Ein anderer schlug vor, „ die Politiker aller Parteien mit dem nassen Fetzen davonzujagen „,
sein Gesprächspartner regte deutlich drastischere Maßnahmen für die „von Juden
bestochenen Schmarotzer im Parlament“ an. [APA 149 vom 16. Oktober 2004 -12:39 Uhr


Diese und viele weitere Aussagen, die der APA entnommen werden können und hier nicht näher
ausgeführt werden müssen, sind aus Sicht der unterzeichneten Abgeordneten mehr als
problematisch: Entweder reichen unsere Gesetze nicht aus, um solche Veranstaltungen zu verbieten
oder die Gesetze werden nicht in ausreichendem Maß exekutiert.
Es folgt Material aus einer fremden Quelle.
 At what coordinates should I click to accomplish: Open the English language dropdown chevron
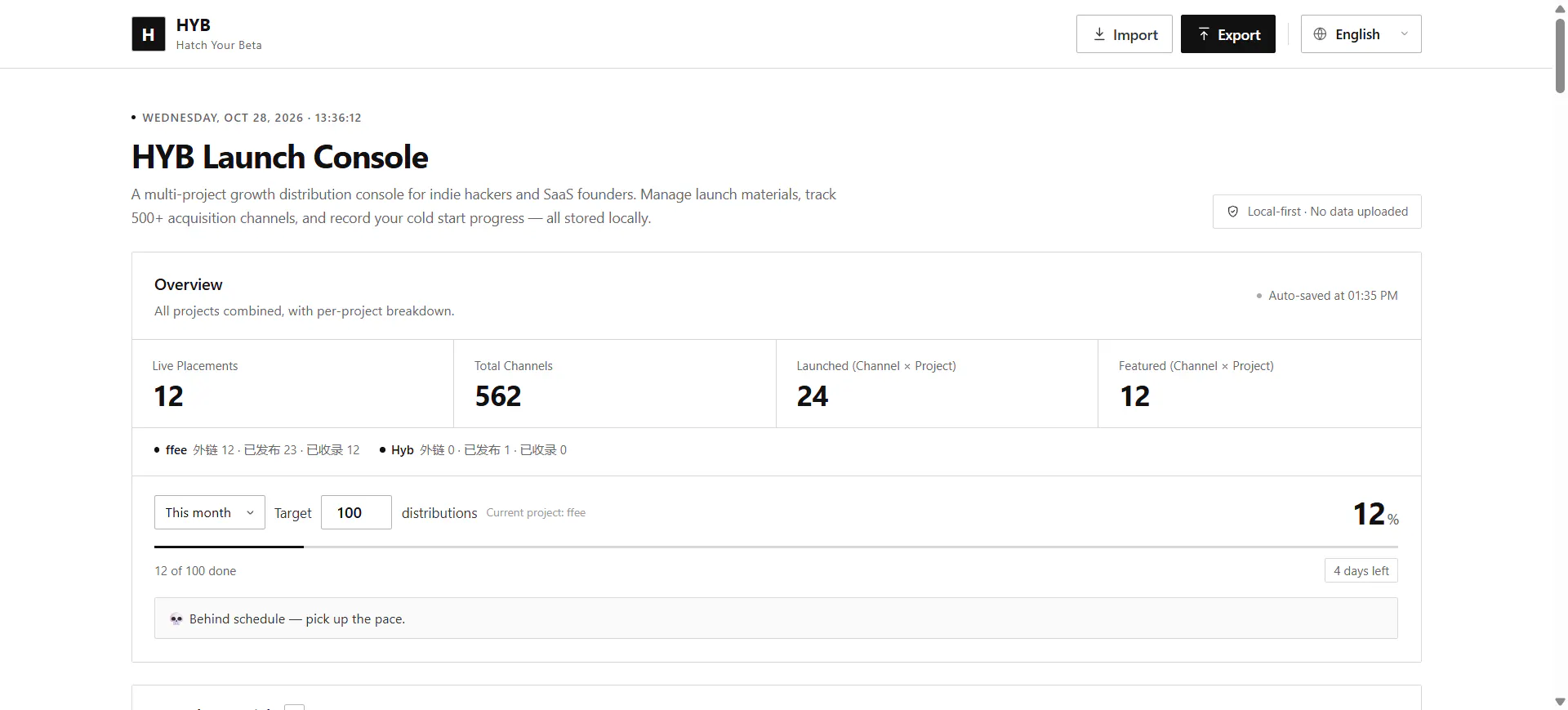click(1405, 34)

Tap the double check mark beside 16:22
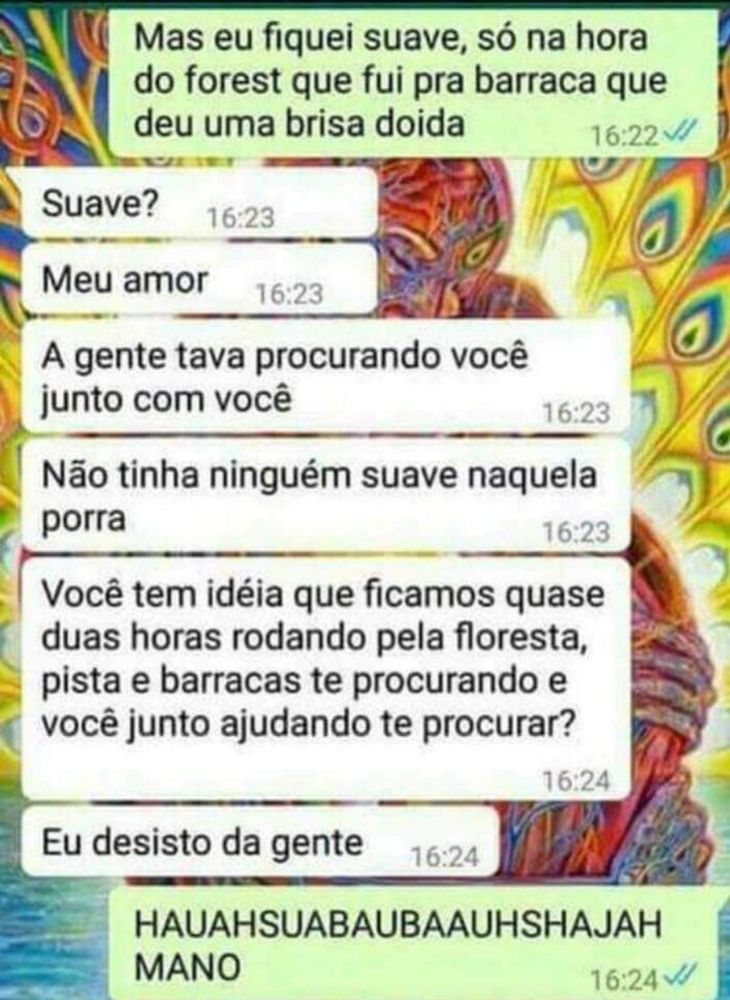tap(682, 134)
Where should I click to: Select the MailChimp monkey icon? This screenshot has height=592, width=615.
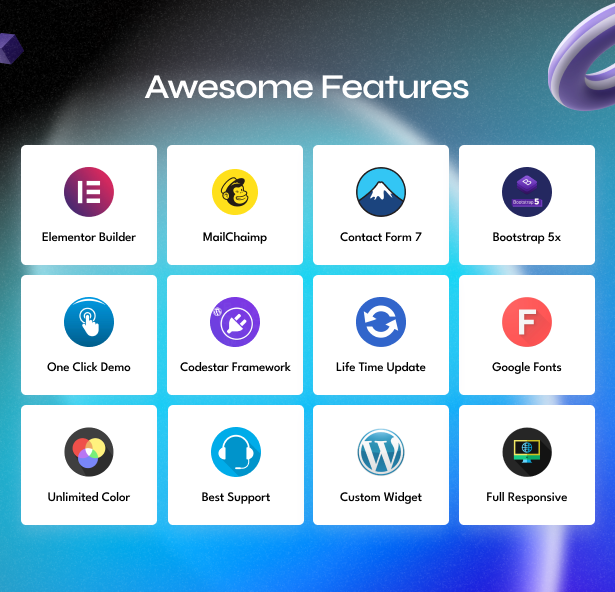pyautogui.click(x=235, y=192)
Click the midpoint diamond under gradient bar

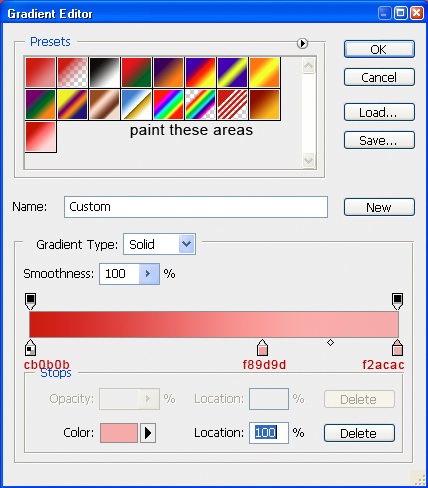coord(330,342)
Insbesondere sei hier auf folgende Gesetzesbestimmungen hingewiesen:

§ 6 Versammlungsgesetz: „ Versammlungen, deren Zweck den Strafgesetzen zuwiderläuft
oder deren Abhaltung die öffentliche Sicherheit oder das öffentliche Wohl gefährdet, sind
von der Behörde zu untersagen.“

Die §§ 3 ff. (insbesondere § 3d und § 3h) Verbotsgesetz:

§ 3d Verbotsgesetz: Wer öffentlich oder vor mehreren Leuten, in Druckwerken, verbreiteten
Schriften oder bildlichen Darstellungen zu einer der nach § 1 oder § 3 verbotenen
Handlungen auffordert, aneifert oder zu verleiten sucht, insbesondere zu diesem Zweck die
Ziele der NSDAP, ihre Einrichtungen oder Maßnahmen verherrlicht oder anpreist, wird,
sofern sich darin nicht ein schwerer verpöntes Verbrechen darstellt, mit Freiheitsstrafe von
fünf bis zu zehn Jahren, bei besonderer Gefährlichkeit des Täters oder der Betätigung bis zu
zwanzig Jahren, bestraft.

§ 3h Verbotsgesetz: Nach § 3g wird auch bestraft, wer in einem Druckwerk, im Rundfunk
oder in einem anderen Medium oder wer sonst öffentlich auf eine Weise, daß es vielen
Menschen zugänglich wird, den nationalsozialistischen Völkermord oder andere
nationalsozialistische Verbrechen gegen die Menschlichkeit leugnet, gröblich verharmlost,
gutheißt oder zu rechtfertigen sucht.

Die unterzeichneten Abgeordneten stellen daher folgende

Anfrage

1.                                     Welche behördlichen bzw. polizeilichen Ermittlungen wurden seitens der zuständigen
Sicherheitsbehörden     bzw.     seitens     des     Amtes     für     Verfassungsschutz     und
Terrorismusbekämpfung   VOR   und   NACH   der   „39.   politischen   Akademie“   der
rechtsextremen „Arbeitsgemeinschaft für demokratische Politik“ (AFP) in Feldkirchen
(Kärnten) durchgeführt und zu welchem Ergebnis führten diese Ermittlungen? (bitte um
detaillierte Angabe)

2.                                     Sind die derzeitigen österreichischen Gesetze gegen Wiederbetätigung ausreichend um
solche (auch nichtöffentliche) Veranstaltungen zu verbieten und zu verhindern oder sind die
derzeitigen Gesetze gegen Wiederbetätigung im Hinblick auf diesen Anlassfall ungenügend?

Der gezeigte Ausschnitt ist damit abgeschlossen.